Ilsa didn’t know what to do with that so she just waited. It was hard but she waited.
TMI DUDE:
Did I lose you? I hope not. Anywho...I’m 5’7 and ¾ if you must know. Hmmm I also remember telling your company that I couldn’t fill out a Magnum Condom. So what? Good things come in small packages. What are you a size queen?
He clearly got girls. The key to unlocking them was to simply have a plan for them, follow through and most importantly, make them laugh. She smiled in remembrance of how her husband would jokingly talk about his small penis. She shook her head and chuckled. Mark had been so self deprecating, and would do or say anything to get her to smile. He used to say, “I made you laugh! I’ve got you for another day!” His dick was not small, and she suspected only men confident in their equipment could or would joke about a thing like that. Comfortable now, as if she was responding to Mark, and not TMI Guy.
Flower Lady:
Where are you?
This whole height thing (for an obvious reasons) was an important detail for Ilsa since Victor. What did she know about men and dating? She had married Mark at twenty and her only modern dating experience was a sham with Victor. Even if Troy was a midget she needed to know he wasn’t living in another reality of his own making. They needed some sort of common ground. With Mark it had been easy, he was tall with similar coloring as her. They often used their look alike status to amuse themselves from time to time. Once when they were on a cruise an intrusive couple at their assigned dining table asked if they were twins. Mark looked at her with eyes shining and said, “Yes fraternal twins and very close.”
TMI DUDE:
Molly’s. The bartender here told me you like the whiskey. I’ll have one waiting for you ;)
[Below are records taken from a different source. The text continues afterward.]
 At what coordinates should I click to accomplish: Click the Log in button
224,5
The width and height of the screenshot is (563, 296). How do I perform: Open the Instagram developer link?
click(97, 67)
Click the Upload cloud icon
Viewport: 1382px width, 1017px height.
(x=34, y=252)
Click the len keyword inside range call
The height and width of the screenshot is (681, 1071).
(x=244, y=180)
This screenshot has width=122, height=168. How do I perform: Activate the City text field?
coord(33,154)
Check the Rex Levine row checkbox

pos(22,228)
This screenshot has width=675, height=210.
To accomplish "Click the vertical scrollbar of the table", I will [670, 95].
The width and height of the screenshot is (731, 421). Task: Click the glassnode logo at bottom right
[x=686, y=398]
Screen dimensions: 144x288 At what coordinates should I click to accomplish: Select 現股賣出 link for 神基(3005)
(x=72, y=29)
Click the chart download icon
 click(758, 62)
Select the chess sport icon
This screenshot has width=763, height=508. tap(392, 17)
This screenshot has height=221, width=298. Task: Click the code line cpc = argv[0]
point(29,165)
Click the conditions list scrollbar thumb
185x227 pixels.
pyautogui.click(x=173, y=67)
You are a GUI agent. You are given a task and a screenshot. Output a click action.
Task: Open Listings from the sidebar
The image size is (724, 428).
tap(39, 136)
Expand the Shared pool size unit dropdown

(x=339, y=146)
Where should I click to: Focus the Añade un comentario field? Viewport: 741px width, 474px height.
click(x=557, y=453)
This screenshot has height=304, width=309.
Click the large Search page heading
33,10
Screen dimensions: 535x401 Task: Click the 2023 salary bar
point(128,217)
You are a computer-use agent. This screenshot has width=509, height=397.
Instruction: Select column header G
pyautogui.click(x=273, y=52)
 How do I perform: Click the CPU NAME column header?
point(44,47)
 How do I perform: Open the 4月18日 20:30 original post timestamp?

Mark waited until the second to last day of the cruise. It was an elegant dress night and only the second time they had decided to dine in the main room. All the original couples were still there. Everyone at the table had become fast friends, so once again Ilsa and Mark were the center of attention. The table ordered the lobster over the beef wellington. Mark began to feed Ilsa the butter soaked claws. His movements may or may not have been carnal. In between probing questions about their childhood as twins, and raised eyebrows when Mark used his fingers to wipe a spot of butter off Ilsa’s chin. Ilsa put her hand high on his thigh. He leaned into her close, and whispered in her ear. The couples on either side of them looked around the table in wide eyed bemusement. When Mark returned his attention back to the diners, he asked, “What was the question? Oh yes, have I ever felt pain when my sister was injured?” He smiled wryly. His eyes twinkled. “Yes. Yes all that. Pain. Pleasure. It’s all intertwined. It can be verysurreal and intense...”
She squeezed her thighs closed in remembrance. Her memories sustained her
enough to extricate herself from the temptation at hand. She wrote to Troy while she
daydreamed about Mark and tried to forget her brief time with Victor.
Flower Lady:
Goodnight Mr. LeBlanc. Tell whoever is bartending I said thanks for the endorsement.
She sank back down into her couch. Staring blankly at the cream colored walls after putting her phone down on the lucite coffee table. Her hands twitched. She dove to turn off her phone, just to make sure she stayed true to her intention.